Stocks are breaking out again with S&P 500 index clearing 1700 level and the NASDAQ above 3620 on Thursday. The change of heart overnight relative to the Fed was part of the catalyst to the upside. The other was positive news from China on manufacturing data (see below). Throw in some positive data for the US economy with ISM manufacturing better than expected and all is good in the world of stocks. Fundamentally the view optimistic, technically we cleared the previous highs set up the next leg higher, and positive sentiment is back in play. Sounds like the perfect scenario for a push higher in stocks. Then why all the negative headlines from analyst and on the financial networks? Same old story… lack of confidence looking forward.

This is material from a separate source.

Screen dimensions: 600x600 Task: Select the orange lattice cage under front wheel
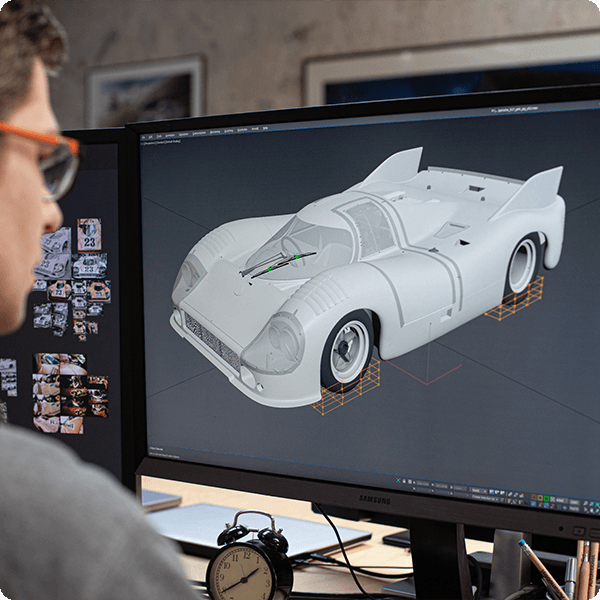347,388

Auto sales were strong for July and all the car stocks are higher with Ford up 1.8%, GM up 1.7% and the auto index up 1.6%. Is this enough of a catalyst to push the auto stocks through the previous highs? The consolidation patterns are setting up for a break higher and continuation of the current uptrend in play. ISM manufacturing was much better at 55.4% versus the 52.0% expected. PMI was up as well to 53.7 and jobless claims fell to 326,000 almost 20,000 below last week. The only negative news came from construction spending which fell 0.6% versus up 0.4%. That is the impact of mortgage rates rising, plain and simple. Positive data to build the confidence of investors going forward… right?
Is China really doing better or not? The economic data has been mixed at best and the latest report of PMI released Thursday showed a rise to 50.3 from 50.1 for July, according to the government data. Thus, things are improving in the manufacturing sectors slightly. HSBC, private sector reading, reported the opposite and that manufacturing was contracting as the reading fell to 47.7 versus 48.2. The contradiction of course raises plenty of questions, but the important fact is if investors believe things are improving in the country. That belief is reflected in market prices and SPDR China ETF shows a reversal off the lows in July and a positive micro trend to the upside currently. If you are willing to take a longer term view of China the outlook is positive, but there will be volatility along the way as the data struggles to improve. But, like the balance of the equity market is about confidence in the outlook.

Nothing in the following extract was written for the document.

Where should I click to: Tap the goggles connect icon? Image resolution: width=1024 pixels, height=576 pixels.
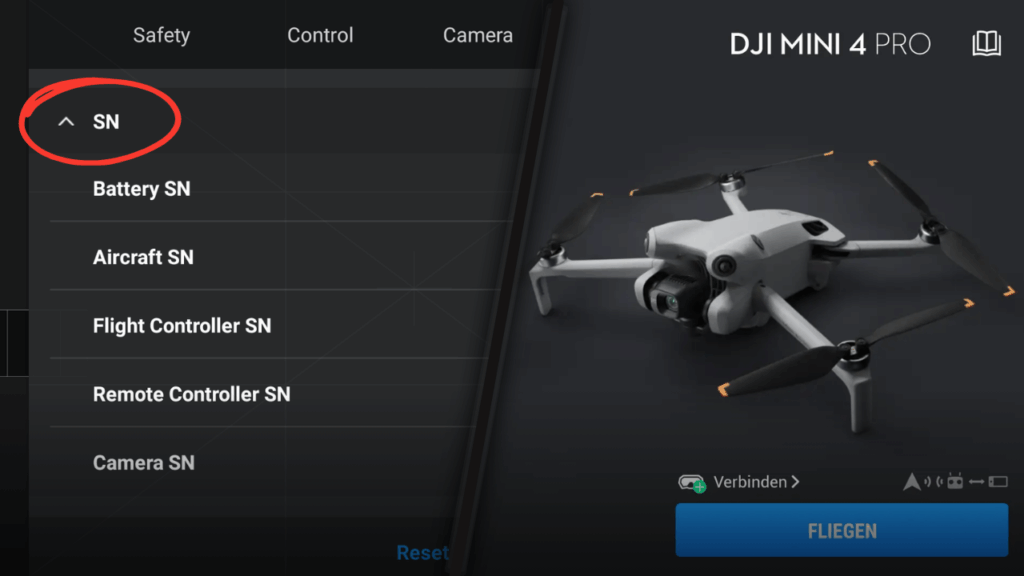click(692, 483)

I could go on with all the news and reports posted on Thursday, but we still have to answer the question in our own minds… how much higher do we go? Our logical side wants to define the opportunity and our emotional side wants to run for the exits in fear of another fall on the horizon. It is difficult to tell ourselves to sell when the charts and prices continue to go higher, but risk is rising and we have to manage the downside as well as the upside of our portfolio currently. There is negative divergence between momentum indicators and the trend of the markets currently. I understand and appreciate that I am following the trend, but it does not mean I cannot be cautious of what can potentially happen on the downside.
The anxiety created by the worry or cautionary views about the future can keep investors from acting on the trend currently. I am suffering from some of that is the models currently. That is not bad it is just a reality of understanding and respecting the risk of trading. With that in mind let’s take a stab at the question… how long will the S&P 500 index remains above the 1700 level?
The transports (IYT) should be an indicator for the index looking forward and it jumped 3.2% on Thursday to hit a new high. This is reinforcement of the break higher for the broad index and supports the move higher for stocks. How long? Until the buyers stop believing in the upside is my simple answer. As much as you and I want to believe the market is driven by a combination of fundamental and technical data to define the trend, in the end it is belief (emotions) and perception (momentum) of value that drive prices short term. Currently the buyers are in control and they believe in the upside, and the perception is that the economy improves in the second half. Until it breaks the trend is on the upside and we have to learn to shut up and go along for the ride, versus being the child in the car asking, “are we there yet?”